The relief hits first—she’s not a thief—but a different kind of panic follows. “What the hell are you doing out here alone?”

“Trying to keep half your merlot and cabernet from drowning and freezing solid before sunrise.” She jerks a thumb over her shoulder.

“Your main is jammed open. I can’t shut the gate.

The water’s running blind, and the truck got mired.

I was told there was a problem in block ten, but it looks like this is covering close to twenty blocks. ”

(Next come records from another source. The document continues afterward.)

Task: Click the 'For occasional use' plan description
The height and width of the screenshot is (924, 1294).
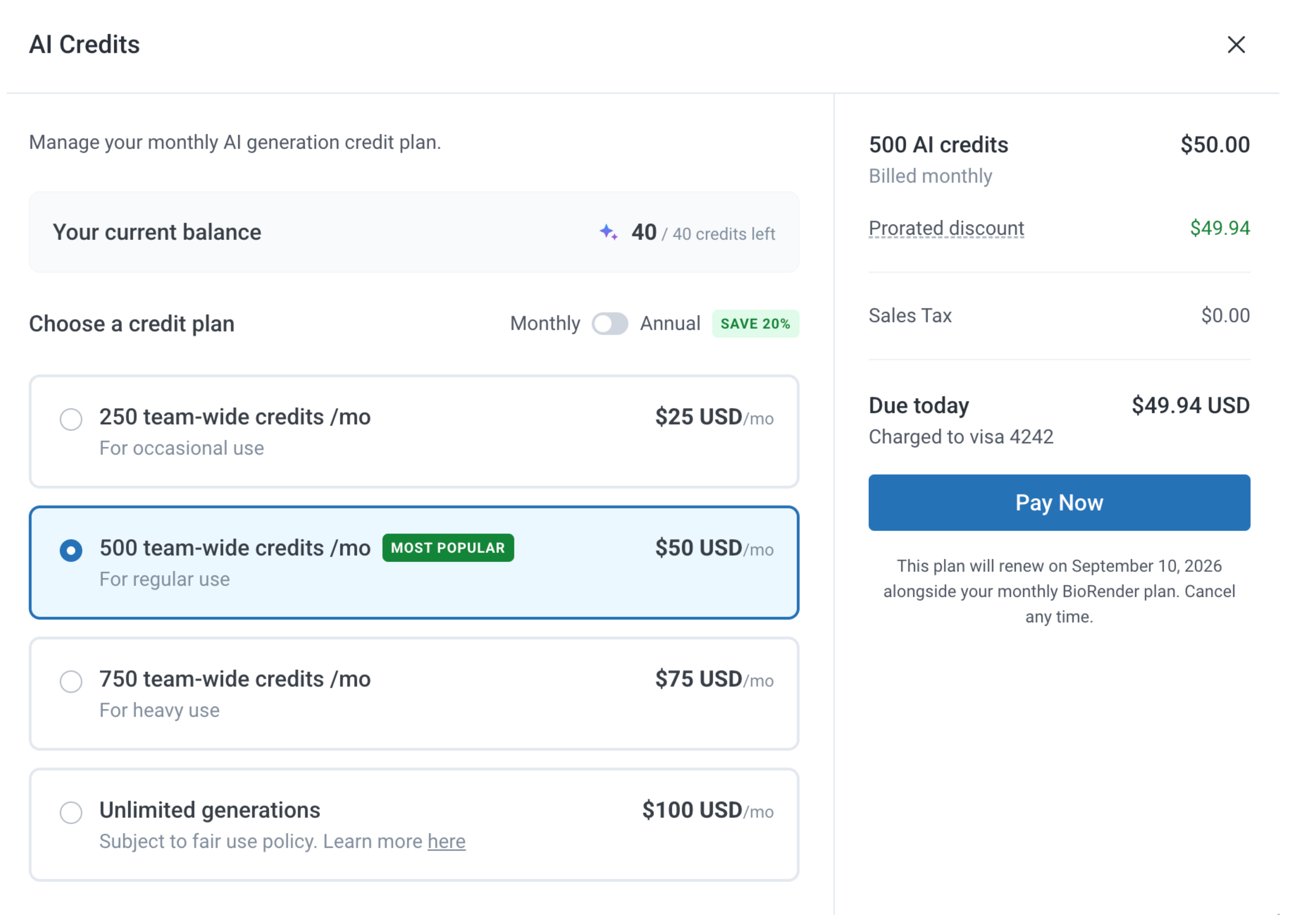Action: 181,448
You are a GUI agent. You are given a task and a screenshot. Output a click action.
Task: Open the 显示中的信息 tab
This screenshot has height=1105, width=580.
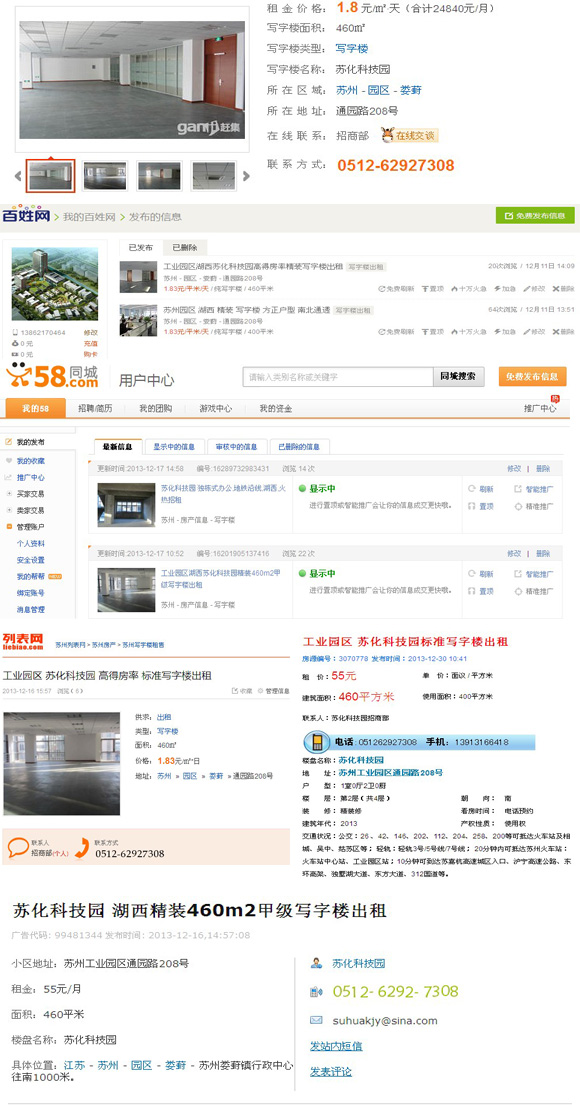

I push past her, the rifle bumping my thigh, and listen. She’s right. The water’s not just running, it’s roaring low, a steady press through soil. I angle my light down a row. The ground gleams dark around the trunks, a slick that shouldn’t be there this time of year.

“Pump house,” I say, already moving. “Now.”

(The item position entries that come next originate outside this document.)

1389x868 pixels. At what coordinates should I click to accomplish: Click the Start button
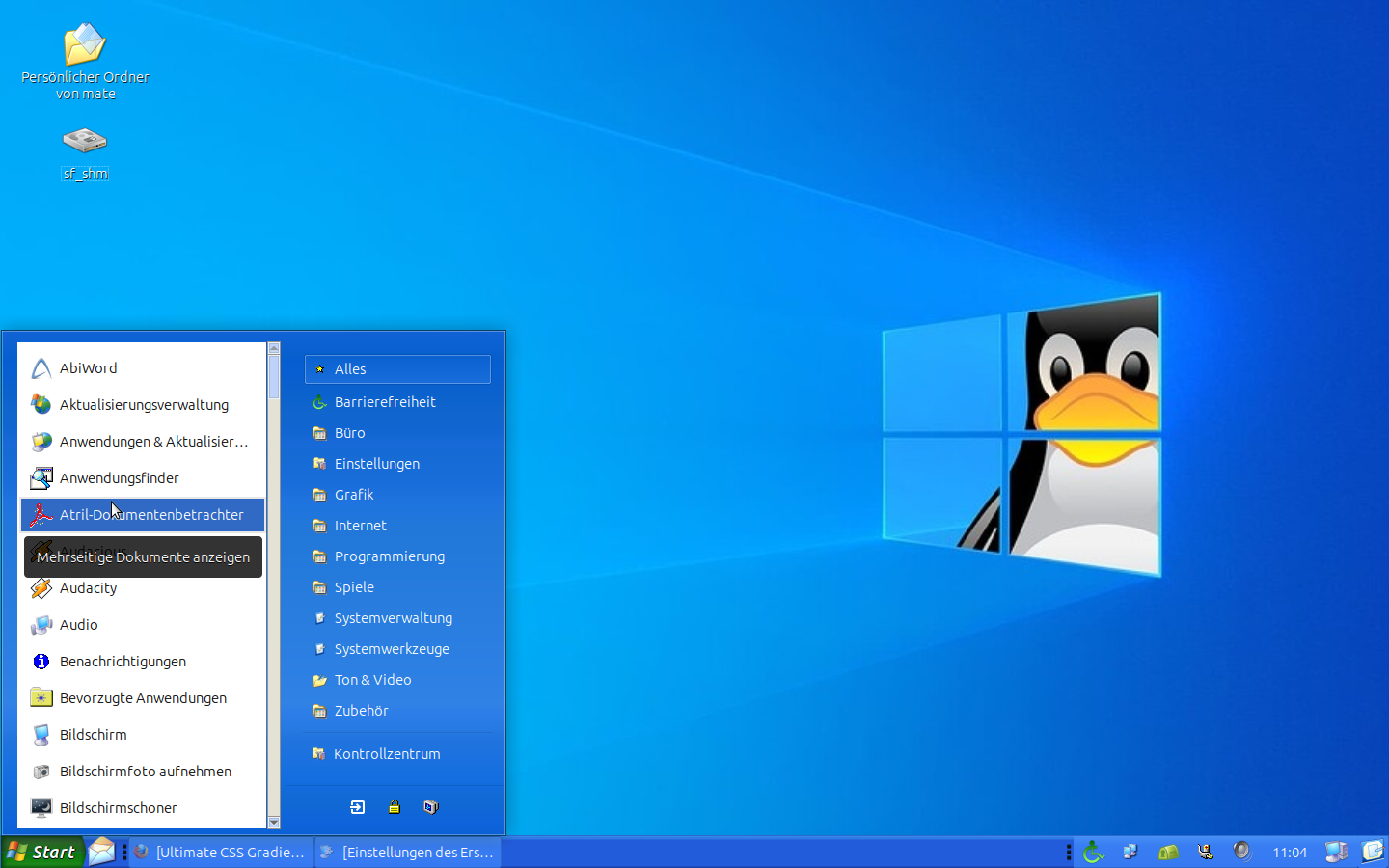[x=42, y=852]
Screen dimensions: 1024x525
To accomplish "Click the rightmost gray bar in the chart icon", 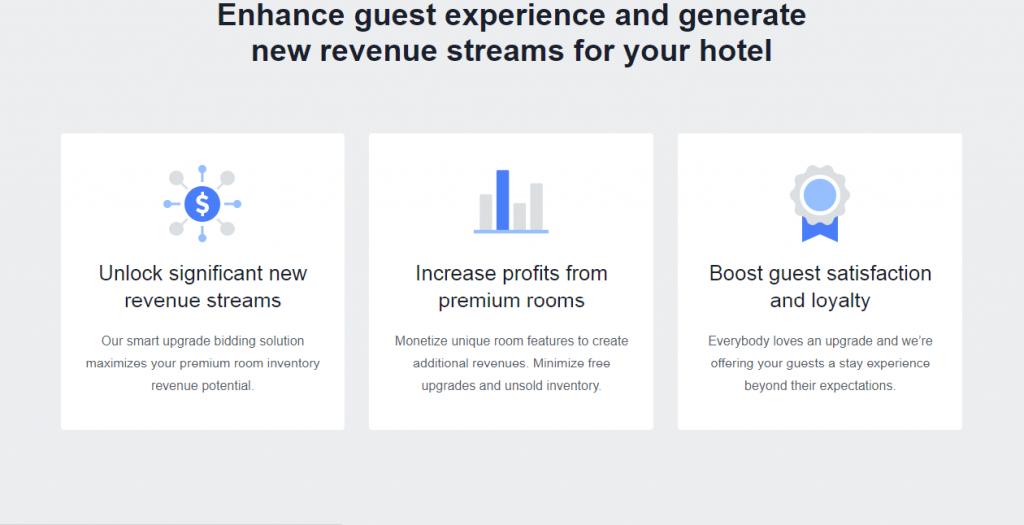I will click(x=537, y=206).
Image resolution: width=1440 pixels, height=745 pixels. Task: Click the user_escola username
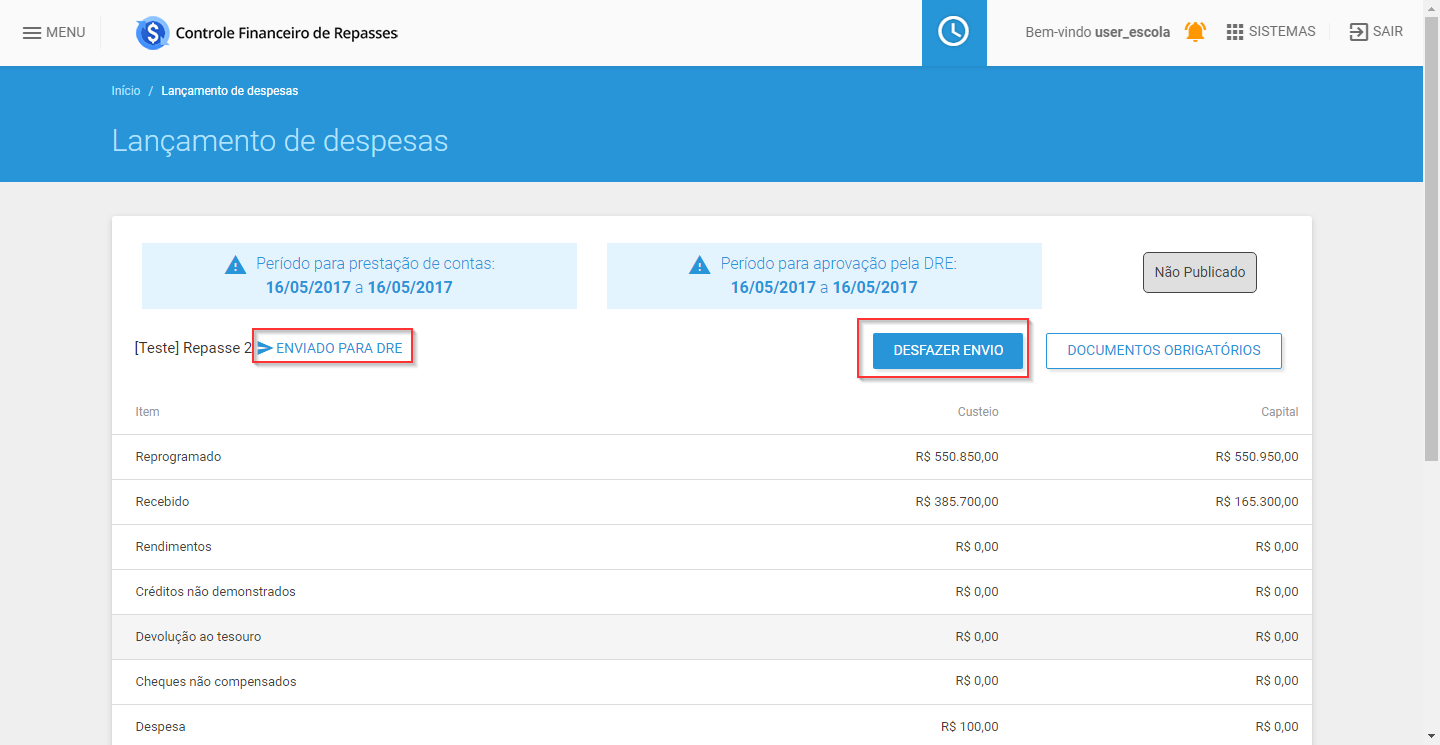1132,32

Elise keeps pace, her breath huffing beside me. “If we don’t relieve pressure and shut off the flow, this whole block turns into a skating rink when the temperature drops.”

“This close to spring, we won’t survive a freeze,” I murmur. “The ground will be too hard for new growth and roots.”

“Which is why I didn’t wait for the night crew,” she fires back. “Or for you to stop aiming guns at me.”

Point taken. “I thought you were the one digging vines.”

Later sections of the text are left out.